Marketplus.id – Wijaya Dharmawan Ph.D., pendiri sebuah perusahaan AI, diundang untuk menghadiri Science x AI Summit 2026 yang diselenggarakan di Silicon Valley pada 12 Mei 2026 lalu.
Konferensi ini berfokus pada integrasi mendalam antara kecerdasan buatan dan inovasi ilmiah, dengan membahas berbagai topik seperti model AI generasi berikutnya, AI agents, arsitektur komputasi, sistem data, dan aplikasi industri.
Selama acara berlangsung, Wijaya Dharmawan Ph.D. melakukan diskusi lanjutan dengan tim NVIDIA mengenai pengembangan infrastruktur AI, sumber daya komputasi, pengadaan chip AI, optimasi algoritma, serta arsitektur pelatihan model.
Berdasarkan informasi dari perusahaan, kedua pihak diperkirakan akan memperdalam kerja sama dalam tiga bidang utama: memperluas sumber daya chip AI dan daya komputasi untuk mendukung pelatihan model berskala besar serta inferensi dengan tingkat konkurensi tinggi; memperkuat kolaborasi jangka panjang dalam efisiensi algoritma, pembangunan sistem data, dan optimasi arsitektur pelatihan; serta mendorong penerapan praktis kemampuan AI dalam bidang keuangan, pengambilan keputusan cerdas, dan aplikasi tingkat industri.
Kerja sama ini mencerminkan tren penting dalam industri AI global.

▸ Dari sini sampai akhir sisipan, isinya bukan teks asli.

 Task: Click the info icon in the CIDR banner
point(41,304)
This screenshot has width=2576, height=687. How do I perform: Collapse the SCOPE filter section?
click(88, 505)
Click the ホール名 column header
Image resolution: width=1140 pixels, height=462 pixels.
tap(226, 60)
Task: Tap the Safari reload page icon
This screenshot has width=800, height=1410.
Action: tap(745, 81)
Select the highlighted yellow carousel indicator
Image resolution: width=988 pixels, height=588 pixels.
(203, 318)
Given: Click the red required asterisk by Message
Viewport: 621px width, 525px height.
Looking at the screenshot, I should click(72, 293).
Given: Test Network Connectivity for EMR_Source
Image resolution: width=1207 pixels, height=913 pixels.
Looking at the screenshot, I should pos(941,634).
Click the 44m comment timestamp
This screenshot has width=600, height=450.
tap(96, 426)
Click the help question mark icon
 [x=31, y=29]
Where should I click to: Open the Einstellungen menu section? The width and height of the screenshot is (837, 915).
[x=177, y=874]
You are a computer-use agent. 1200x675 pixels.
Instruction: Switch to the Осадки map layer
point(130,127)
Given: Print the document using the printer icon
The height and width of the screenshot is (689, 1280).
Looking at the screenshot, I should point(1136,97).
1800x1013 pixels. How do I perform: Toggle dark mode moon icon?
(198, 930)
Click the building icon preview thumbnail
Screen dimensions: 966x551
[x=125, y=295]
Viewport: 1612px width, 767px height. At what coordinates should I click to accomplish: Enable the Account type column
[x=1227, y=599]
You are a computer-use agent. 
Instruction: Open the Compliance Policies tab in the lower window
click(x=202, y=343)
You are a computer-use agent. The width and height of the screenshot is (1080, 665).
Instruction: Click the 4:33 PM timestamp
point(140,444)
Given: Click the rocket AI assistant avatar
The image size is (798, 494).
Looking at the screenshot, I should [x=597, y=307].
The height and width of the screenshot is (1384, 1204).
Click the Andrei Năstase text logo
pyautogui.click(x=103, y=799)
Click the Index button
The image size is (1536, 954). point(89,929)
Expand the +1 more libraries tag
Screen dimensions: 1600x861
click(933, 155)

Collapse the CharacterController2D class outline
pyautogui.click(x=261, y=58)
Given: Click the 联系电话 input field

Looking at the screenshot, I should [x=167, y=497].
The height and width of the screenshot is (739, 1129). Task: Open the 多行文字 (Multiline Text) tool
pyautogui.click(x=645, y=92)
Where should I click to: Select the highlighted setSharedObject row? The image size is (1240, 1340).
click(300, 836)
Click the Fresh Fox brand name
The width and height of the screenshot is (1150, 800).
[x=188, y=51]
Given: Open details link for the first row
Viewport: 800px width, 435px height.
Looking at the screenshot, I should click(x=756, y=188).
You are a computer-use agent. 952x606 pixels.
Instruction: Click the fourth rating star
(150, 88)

Persaingan tidak lagi terbatas pada kemampuan satu model saja, melainkan semakin berkembang menjadi kompetisi menyeluruh yang melibatkan daya komputasi, kualitas data, efisiensi algoritma, dan implementasi di dunia nyata.
Bagi perusahaan AI, kemampuan untuk membangun sistem lengkap dari infrastruktur dasar hingga aplikasi komersial akan menjadi faktor penting dalam daya saing jangka panjang.
Sebagai salah satu pemain utama dalam ekosistem komputasi AI global, NVIDIA memiliki pengaruh kuat dalam bidang GPU, chip AI, akselerasi pelatihan, penerapan inferensi, dan infrastruktur pusat data.
Penguatan kerja sama dengan mitra ekosistem seperti NVIDIA diharapkan dapat memberikan dukungan teknis yang lebih kuat dan sinergi industri yang lebih luas bagi Wijaya Dharmawan Ph.D. beserta timnya.
Pada saat industri AI sedang bergeser dari persaingan model menuju persaingan industri, perusahaan yang lebih awal mampu membangun siklus tertutup antara infrastruktur, teknologi, dan skenario aplikasi berpotensi memperoleh posisi yang lebih kuat dalam tahap perkembangan AI global berikutnya. Wijaya Dharmawan Ph.D. dan timnya terus mendorong strategi mereka ke arah tersebut.